WRITTEN REQUEST — Output as a numbered list the lines from the one containing "Task: Click the settings gear icon" through the end of the records, both ends included, leaving out blank lines.
====
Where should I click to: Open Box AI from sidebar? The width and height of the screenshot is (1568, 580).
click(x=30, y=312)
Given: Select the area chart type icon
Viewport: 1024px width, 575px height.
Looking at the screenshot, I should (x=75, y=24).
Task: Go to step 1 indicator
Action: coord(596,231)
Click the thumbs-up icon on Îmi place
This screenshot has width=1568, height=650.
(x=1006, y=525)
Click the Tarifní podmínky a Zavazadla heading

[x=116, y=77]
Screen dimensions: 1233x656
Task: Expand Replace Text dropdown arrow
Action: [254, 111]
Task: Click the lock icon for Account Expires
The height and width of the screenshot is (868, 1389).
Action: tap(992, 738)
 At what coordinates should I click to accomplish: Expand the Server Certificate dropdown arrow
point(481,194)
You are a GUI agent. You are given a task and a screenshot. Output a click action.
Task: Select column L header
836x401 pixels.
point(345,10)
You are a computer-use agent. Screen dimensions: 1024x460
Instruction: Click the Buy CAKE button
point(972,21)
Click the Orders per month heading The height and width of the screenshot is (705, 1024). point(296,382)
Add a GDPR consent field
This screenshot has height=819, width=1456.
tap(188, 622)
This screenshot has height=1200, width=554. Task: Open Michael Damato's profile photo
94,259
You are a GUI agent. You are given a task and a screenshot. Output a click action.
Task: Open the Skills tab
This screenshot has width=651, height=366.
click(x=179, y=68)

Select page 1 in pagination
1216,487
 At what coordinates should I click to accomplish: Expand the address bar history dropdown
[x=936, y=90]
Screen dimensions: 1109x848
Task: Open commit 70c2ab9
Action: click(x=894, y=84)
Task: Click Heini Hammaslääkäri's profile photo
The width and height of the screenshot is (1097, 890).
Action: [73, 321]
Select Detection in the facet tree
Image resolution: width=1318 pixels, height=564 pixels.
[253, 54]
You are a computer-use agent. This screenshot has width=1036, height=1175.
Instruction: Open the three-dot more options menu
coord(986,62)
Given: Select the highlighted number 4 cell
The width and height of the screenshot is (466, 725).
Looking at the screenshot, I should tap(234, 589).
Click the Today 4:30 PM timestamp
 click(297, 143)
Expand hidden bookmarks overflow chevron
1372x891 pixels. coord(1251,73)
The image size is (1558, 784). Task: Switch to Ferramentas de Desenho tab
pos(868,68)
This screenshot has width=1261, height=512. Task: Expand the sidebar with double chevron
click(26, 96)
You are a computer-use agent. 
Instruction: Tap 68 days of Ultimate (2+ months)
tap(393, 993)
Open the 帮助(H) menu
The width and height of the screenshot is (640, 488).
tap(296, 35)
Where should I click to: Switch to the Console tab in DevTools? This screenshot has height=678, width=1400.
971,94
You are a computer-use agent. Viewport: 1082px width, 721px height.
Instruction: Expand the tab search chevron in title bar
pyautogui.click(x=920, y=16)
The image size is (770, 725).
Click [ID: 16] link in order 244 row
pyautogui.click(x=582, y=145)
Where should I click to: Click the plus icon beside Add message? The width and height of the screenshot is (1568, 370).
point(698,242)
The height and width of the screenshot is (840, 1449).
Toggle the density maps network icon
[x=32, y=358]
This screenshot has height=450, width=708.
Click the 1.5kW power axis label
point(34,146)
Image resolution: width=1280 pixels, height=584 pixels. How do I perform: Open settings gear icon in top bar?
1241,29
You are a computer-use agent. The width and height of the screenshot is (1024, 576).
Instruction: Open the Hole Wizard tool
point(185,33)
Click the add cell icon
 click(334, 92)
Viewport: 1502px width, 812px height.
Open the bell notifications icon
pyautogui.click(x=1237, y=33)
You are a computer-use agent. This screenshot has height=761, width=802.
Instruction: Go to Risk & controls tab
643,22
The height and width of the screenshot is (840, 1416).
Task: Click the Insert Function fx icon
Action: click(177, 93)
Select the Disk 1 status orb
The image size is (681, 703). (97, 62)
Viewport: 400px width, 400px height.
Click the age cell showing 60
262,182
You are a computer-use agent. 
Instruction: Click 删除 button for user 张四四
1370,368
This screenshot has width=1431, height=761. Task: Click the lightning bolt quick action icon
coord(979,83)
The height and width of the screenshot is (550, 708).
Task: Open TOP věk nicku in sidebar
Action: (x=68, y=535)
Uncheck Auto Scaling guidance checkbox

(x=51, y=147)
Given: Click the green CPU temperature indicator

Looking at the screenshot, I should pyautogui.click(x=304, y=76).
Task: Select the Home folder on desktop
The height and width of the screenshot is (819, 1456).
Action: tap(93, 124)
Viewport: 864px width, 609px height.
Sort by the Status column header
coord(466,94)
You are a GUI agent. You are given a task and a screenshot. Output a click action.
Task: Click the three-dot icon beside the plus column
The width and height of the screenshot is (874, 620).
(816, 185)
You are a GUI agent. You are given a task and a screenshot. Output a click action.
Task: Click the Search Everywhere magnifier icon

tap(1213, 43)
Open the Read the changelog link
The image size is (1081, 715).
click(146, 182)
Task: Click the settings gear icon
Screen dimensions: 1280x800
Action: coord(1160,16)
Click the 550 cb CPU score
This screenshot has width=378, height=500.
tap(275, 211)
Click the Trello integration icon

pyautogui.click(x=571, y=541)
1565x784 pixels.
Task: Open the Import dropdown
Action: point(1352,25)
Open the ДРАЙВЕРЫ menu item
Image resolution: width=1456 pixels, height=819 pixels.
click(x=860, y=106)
====
OUTPUT —
1. Task: Click the settings gear icon
2. Screen dimensions: 1280x800
3. Action: coord(1160,16)
4. Click the 550 cb CPU score
5. This screenshot has width=378, height=500.
6. tap(275, 211)
7. Click the Trello integration icon
8. pyautogui.click(x=571, y=541)
9. 1565x784 pixels.
10. Task: Open the Import dropdown
11. Action: point(1352,25)
12. Open the ДРАЙВЕРЫ menu item
13. Image resolution: width=1456 pixels, height=819 pixels.
14. click(x=860, y=106)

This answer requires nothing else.